Japanese stocks suffered a dramatic loss overnight, finishing down 10.6% after falling as much as 14% intraday. Combined with the previous day's loss of 6.2%, this is the worst 2 day performance since 1987 for Japanese equities. Indeed, in 2 sessions the entire advance in that market since the lows of September have been erased.
(the chart below is one day delayed, but the Nikkei closed at 8605)
Obviously the one-two punch of an earthquake-tsunami, would be one thing but the unknown fallout (no pun intended) of the nuclear leak(s) is a hard to grasp variable. How bad it gets, when we will know how bad it ultimately gets (how open ended is this?), and when any actual rebuilding of the hard hit areas begins, are all up in the air. The Japanese government is not offering much comfort as they seem to either not know what is going on, or not wanting to say it publicly.

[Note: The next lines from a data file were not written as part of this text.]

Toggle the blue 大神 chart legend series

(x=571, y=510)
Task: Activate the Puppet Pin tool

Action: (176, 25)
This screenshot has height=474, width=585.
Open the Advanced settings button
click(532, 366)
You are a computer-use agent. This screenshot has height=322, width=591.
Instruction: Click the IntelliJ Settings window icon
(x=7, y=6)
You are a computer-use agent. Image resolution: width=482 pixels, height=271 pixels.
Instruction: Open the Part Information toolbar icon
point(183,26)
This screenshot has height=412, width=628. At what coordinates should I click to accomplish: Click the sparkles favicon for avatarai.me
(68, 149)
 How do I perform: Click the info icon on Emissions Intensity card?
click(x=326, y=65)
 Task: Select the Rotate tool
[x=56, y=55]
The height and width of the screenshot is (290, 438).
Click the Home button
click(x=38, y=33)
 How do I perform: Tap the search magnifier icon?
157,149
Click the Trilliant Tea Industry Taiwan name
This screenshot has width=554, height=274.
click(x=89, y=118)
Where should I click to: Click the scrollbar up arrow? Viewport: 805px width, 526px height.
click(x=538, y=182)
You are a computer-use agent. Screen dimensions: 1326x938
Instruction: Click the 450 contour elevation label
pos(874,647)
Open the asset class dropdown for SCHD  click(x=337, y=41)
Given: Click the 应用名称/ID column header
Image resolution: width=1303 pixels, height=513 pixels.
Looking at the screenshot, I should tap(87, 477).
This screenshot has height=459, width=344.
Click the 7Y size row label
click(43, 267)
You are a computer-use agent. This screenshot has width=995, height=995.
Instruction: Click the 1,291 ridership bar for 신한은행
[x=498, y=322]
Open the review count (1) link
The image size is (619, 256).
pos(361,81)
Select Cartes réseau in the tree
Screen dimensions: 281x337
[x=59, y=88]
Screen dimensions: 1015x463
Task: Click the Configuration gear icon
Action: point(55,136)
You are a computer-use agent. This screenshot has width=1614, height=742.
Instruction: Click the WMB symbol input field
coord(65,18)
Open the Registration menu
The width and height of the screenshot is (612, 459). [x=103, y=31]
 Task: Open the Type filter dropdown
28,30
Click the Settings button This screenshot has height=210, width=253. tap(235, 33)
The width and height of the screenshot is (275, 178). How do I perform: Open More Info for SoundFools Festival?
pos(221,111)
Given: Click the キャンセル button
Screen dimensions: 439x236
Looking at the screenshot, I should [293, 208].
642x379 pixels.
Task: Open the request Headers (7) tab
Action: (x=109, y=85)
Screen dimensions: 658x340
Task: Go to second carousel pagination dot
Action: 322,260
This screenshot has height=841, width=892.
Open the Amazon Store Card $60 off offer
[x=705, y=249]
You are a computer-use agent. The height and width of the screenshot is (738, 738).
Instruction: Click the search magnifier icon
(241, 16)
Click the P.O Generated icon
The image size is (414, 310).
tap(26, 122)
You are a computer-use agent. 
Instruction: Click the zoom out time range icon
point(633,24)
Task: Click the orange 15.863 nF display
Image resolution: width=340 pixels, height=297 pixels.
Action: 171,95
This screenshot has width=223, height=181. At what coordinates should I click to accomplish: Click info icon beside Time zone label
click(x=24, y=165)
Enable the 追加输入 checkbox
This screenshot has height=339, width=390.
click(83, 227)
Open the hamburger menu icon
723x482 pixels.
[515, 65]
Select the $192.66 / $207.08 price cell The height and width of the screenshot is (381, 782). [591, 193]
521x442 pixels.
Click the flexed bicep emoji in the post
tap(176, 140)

I mentioned yesterday there was a supreme air of complacency in U.S. markets as the belief the Fed can hold up everything continued - which I can't blame speculators because Ben Bernanke literally writes op-ed pieces on his backstop of every asset on Earth. Yesterday was just another moment for the never ending supply of dip buyers as we had another afternoon 'buying opportunity' to rush into the market.... bidding it up. Those buyers will be trapped this morning by a severe gap down of 2.5%ish (as I write). Based on the early premarket action, the S&P 500 will finally be entering a more serious type of correction with a premarket print some 6.3% below the highs of mid February. Obviously this market continues to be more news driven then technically driven, so it is difficult to apply normal techniques to analyzing where things are going. But unlike yesterday when the financial community was complacent and thankful for a dip to finally get in, I expect a lot more consternation today.
As I've said for the past 2-3 weeks, there has been a change of character and now is a time for caution - this continues to be the case. Obviously any good news from Japan will cause a spike in markets at some point down the road, but losing a lot of capital while waiting for that news is not a smart risk management strategy.
Lost in this news flow is a Fed meeting today; obviously with hot spots popping up all over the world the potential for QE3 strengthens. Not something to be discussed in this meeting but this will be the center of attention in the next 2 meetings.